Question

problem a
8 books are to be arranged on a shelf. in how many ways can this be done if 3 particular books must be kept together?

Explanation:

Step1: Treat the 3 books as a single unit

When 3 particular books must be kept together, we can consider them as one combined unit. So now, instead of 8 individual books, we have \(8 - 3+ 1=6\) units to arrange (the group of 3 books and the remaining 5 individual books). The number of ways to arrange these 6 units is given by the permutation formula for \(n\) distinct objects, which is \(n!\). So the number of ways to arrange 6 units is \(6!\).

Step2: Arrange the 3 books within the group

The 3 particular books within the group can be arranged among themselves. The number of permutations of 3 distinct books is \(3!\) (using the permutation formula \(P(n,r)=\frac{n!}{(n - r)!}\), here \(n = 3\) and \(r=3\), so \(P(3,3)=\frac{3!}{(3 - 3)!}=3!\)).

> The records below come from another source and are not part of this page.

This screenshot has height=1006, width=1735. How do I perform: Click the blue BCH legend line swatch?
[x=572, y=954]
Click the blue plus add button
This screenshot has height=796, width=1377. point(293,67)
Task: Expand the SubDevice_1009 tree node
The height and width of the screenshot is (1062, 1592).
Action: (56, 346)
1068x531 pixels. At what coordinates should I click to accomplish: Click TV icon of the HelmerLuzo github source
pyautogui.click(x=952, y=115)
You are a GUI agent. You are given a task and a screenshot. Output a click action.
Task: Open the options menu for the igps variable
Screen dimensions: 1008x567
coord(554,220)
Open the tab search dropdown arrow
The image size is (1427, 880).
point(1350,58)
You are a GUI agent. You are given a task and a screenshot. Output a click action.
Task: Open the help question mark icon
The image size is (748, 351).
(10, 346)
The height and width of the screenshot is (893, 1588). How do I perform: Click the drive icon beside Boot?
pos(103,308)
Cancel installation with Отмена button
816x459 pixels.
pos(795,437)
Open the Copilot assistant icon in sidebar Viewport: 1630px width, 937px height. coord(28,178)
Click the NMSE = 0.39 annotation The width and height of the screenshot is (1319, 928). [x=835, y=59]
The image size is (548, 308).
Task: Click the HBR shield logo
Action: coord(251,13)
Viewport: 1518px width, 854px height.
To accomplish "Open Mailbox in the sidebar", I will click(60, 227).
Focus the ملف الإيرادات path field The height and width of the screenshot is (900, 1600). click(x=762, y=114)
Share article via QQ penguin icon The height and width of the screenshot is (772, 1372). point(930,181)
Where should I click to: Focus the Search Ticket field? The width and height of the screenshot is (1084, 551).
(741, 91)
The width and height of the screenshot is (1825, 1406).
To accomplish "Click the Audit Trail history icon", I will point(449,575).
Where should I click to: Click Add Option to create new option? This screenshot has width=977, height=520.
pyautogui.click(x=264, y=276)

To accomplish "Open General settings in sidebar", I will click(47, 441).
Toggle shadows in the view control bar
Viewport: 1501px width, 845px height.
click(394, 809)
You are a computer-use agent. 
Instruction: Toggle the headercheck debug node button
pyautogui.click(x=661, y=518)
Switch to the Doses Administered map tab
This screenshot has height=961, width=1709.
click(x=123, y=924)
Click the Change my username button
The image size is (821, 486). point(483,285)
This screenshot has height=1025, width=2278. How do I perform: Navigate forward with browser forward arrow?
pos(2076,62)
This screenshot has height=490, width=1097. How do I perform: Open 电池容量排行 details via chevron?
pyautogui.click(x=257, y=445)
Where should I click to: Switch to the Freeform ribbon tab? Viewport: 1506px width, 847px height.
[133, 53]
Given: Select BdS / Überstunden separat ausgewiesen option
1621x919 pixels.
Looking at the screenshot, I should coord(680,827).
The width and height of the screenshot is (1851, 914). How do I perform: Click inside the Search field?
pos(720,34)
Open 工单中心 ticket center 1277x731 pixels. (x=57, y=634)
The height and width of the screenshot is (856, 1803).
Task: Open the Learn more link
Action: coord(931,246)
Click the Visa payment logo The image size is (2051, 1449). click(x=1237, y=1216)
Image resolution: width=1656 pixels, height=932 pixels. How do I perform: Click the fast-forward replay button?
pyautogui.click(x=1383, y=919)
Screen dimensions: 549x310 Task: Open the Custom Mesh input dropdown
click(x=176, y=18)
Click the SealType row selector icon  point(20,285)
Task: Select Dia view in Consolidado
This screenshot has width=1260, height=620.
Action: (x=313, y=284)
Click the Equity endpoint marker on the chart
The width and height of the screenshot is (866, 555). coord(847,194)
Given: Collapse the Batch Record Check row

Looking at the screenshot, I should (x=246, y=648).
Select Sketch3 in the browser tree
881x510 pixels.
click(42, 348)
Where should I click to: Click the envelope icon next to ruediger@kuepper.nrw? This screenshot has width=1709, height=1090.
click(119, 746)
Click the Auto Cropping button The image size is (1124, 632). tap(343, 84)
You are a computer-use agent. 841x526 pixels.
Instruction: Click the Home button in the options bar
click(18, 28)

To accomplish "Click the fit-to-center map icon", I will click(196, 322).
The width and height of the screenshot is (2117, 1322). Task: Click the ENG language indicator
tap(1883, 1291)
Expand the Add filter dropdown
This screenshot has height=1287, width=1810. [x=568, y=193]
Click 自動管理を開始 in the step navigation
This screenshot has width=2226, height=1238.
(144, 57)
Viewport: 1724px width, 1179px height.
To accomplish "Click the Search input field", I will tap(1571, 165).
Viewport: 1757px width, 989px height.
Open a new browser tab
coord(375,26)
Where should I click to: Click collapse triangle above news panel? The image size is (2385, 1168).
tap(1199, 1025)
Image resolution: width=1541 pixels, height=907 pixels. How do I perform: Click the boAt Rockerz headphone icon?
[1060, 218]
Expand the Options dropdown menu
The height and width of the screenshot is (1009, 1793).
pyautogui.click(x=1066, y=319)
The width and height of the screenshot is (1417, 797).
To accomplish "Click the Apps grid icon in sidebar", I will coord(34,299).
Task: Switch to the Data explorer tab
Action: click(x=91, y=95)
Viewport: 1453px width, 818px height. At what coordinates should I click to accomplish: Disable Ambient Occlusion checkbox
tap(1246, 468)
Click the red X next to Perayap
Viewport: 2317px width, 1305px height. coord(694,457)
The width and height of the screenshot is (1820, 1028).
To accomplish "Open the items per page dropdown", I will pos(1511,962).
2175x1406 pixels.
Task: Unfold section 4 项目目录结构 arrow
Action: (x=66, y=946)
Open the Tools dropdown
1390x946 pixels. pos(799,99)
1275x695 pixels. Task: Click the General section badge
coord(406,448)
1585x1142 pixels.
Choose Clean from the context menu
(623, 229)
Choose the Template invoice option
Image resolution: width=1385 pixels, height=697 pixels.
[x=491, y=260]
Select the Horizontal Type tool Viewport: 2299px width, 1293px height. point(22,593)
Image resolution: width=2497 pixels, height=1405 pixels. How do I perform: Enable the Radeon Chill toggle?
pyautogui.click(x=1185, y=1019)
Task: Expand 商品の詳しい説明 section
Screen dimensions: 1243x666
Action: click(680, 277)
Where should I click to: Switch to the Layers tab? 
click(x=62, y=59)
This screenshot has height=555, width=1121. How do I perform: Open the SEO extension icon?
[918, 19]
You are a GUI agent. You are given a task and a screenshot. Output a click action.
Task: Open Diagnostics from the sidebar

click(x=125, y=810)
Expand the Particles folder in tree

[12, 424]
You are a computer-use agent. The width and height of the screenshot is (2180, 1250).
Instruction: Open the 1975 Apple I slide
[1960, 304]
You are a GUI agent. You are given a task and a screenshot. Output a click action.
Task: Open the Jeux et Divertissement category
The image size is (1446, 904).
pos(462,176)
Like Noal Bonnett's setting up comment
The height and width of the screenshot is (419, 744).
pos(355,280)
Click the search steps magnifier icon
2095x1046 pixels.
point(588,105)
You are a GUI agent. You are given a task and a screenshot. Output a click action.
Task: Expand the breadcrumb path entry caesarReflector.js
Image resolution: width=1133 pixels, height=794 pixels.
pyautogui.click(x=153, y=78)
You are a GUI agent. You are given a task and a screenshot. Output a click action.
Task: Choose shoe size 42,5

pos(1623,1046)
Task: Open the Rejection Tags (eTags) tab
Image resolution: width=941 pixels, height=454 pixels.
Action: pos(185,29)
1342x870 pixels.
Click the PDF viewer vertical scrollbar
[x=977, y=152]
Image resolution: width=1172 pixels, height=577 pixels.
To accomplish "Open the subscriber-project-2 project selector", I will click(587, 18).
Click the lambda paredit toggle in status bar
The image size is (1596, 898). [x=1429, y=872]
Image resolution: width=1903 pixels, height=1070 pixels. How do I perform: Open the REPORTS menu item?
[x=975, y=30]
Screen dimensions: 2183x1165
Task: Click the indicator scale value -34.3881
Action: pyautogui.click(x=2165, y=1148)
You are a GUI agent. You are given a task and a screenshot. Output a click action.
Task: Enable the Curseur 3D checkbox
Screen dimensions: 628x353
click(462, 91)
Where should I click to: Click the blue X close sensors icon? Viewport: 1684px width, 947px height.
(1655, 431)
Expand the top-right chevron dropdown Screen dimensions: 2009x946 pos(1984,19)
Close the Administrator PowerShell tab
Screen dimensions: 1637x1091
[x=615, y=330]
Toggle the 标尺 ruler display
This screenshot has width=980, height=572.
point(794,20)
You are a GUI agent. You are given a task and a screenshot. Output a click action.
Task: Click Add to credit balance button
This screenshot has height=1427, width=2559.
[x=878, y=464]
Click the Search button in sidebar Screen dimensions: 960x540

Step3: Calculate the total number of arrangements

To find the total number of ways to arrange the 8 books with the 3 particular books together, we multiply the number of ways to arrange the 6 units (the group and the other books) by the number of ways to arrange the 3 books within the group. So the total number of arrangements is \(6!\times3!\).

We know that \(n!=n\times(n - 1)\times\cdots\times1\), so \(6!=6\times5\times4\times3\times2\times1 = 720\) and \(3!=3\times2\times1=6\). Then \(6!\times3!=720\times6 = 4320\).

Answer:

The number of ways to arrange the 8 books with 3 particular books kept together is \(\boldsymbol{4320}\).